Unfortunately it is entirely possible that he's using access/contact as a way to scare you out of chasing him through the CSA.

But at the same time he could genuinely want contact. Either way, don't bow to his tactics. Let him do all the running. Let him take you to court. If he's got a half decent job then he won't be on legal aid in which case every letter, phone call, application from his solicitor will cost him.

If he does take you to court then as others have said, it's more than likely he will get contact, probably supervised at first. If he sticks to all that and has followed it through to that point then I say fair play to him and he should be given a fair crack at the whip at being a dad to your daughter.

Chances are he's not going to follow through or stick to it. But your daughter at least does deserve the chance that he may.

cestlavielife · 17/11/2011 11:21

while maintenance and contact are not linked per se, you can kind of see that if you expecting him to pay for child then it reminds him he has one!
i cant quite see how you expected to get maintenance from him and him not then saying he wants to see her... you have to give him that chance really.

also if you have not named him on birth cert then fair enough he wants to know he really is the father (maybe his mates/mother etc telling him how do you know she yours anyway) .

if he applies for contact then yes unless you have signficant proven welfare issues then yes he will get contact awarded but you should build up slowly .

does he have a good job? will maintenance be significant? will it be worth it?

yes in one way for when dd asks who is my dad you can say that you tried to get him involved etc.

ladyjadey · 18/11/2011 15:53

i expected this, i can't say i didn't. i couldn't name him on bc because he wasn't there. frankly, i'm glad he is not on it now.

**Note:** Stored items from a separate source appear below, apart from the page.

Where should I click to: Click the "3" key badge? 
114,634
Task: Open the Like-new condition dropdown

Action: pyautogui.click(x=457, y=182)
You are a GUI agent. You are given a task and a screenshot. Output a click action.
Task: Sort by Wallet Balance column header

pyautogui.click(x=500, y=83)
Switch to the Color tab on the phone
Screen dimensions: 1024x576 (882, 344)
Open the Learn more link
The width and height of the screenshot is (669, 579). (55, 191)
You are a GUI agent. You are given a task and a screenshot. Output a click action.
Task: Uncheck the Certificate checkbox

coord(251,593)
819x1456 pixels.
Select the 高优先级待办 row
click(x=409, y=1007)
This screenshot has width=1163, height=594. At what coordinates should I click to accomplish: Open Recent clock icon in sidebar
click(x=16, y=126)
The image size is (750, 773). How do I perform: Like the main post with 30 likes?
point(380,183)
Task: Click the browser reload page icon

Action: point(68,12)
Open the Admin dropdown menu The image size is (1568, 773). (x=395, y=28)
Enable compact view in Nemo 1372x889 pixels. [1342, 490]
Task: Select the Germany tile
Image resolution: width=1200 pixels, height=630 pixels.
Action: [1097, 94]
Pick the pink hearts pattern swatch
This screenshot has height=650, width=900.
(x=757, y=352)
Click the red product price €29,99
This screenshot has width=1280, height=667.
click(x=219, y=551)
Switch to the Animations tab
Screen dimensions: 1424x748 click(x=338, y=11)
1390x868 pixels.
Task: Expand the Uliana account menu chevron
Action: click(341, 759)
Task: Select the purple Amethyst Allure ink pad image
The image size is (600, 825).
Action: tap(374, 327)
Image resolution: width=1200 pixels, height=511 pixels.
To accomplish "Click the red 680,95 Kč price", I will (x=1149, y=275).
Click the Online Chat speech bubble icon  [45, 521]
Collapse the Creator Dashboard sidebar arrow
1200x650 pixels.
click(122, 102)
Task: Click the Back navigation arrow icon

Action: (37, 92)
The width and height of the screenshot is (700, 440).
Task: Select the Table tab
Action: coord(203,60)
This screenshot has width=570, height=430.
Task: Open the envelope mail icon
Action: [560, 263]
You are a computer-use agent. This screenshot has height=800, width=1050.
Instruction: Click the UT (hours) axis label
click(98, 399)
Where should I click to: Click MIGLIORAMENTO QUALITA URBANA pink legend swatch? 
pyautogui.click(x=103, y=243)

In the message i recieved from him, not once did he mention her by name, nor did he ask to see her, or a photo, or how she was. he mentioned solicitors and courts and rights but seemed more interested in frightening me into calling off the dogs than the little person that this is about. It makes me quite sad actually.

OP posts:
Riakin · 18/11/2011 18:15

I take it that as you have mentioned he is seeking a DNA test to clarify his position that there is a possibility you were seeing someone else at the time as well?

ladyjadey · 19/11/2011 19:20

No, absolutely not. He is trying to get out of paying is all and that is why he asked to do it privately because csa are very stringent on security taking photos of who they swab etc.

OP posts:
spongefingeranyone · 19/11/2011 20:06

The only response on here that talks sense is from niceguy2. Sounds like this man is only interested in frightening you off. Like niceguy says let him do all the running, as is usually the case it'll be empty threats. I speak from experience of an absent father who likes threats but is too busy with his single life to really and truely bother with any of his kids. Sad but true.

GypsyMoth · 19/11/2011 20:58

That's just your opinion, the truth is a different matter

Singleandproud · 19/11/2011 23:09

I know its difficult but you really need to encourage a bond with her if he shows any interest as it will be important to her. You need to think up an arrangement that you can live with in order to provide your daughter with the opportunity to see her dad. This is coming from someone who has had a similar experience to you and for my own sake wishes their ex would crawl back under the stone he came from but whoses DD now happily waves as she goes off with her Dad for the day.

If he disappears and is only trying to scare you because of the CSA then she will be too young to remember and you know that you tried. But if he doesn't and realises what he is missing out on and makes an effort then, yes it will be hard for you but ultimately your daughter will feel whole as she grows up knowing the two parts that made her. She will be able to go to school and talk about what her dad does, she will have another whole side of family to love and care for her.

I'm not saying its easy to let the ex into both of your lives, it will probably be very rocky and he will never meet your expectations of how he should parent your DD but it'll be worth it.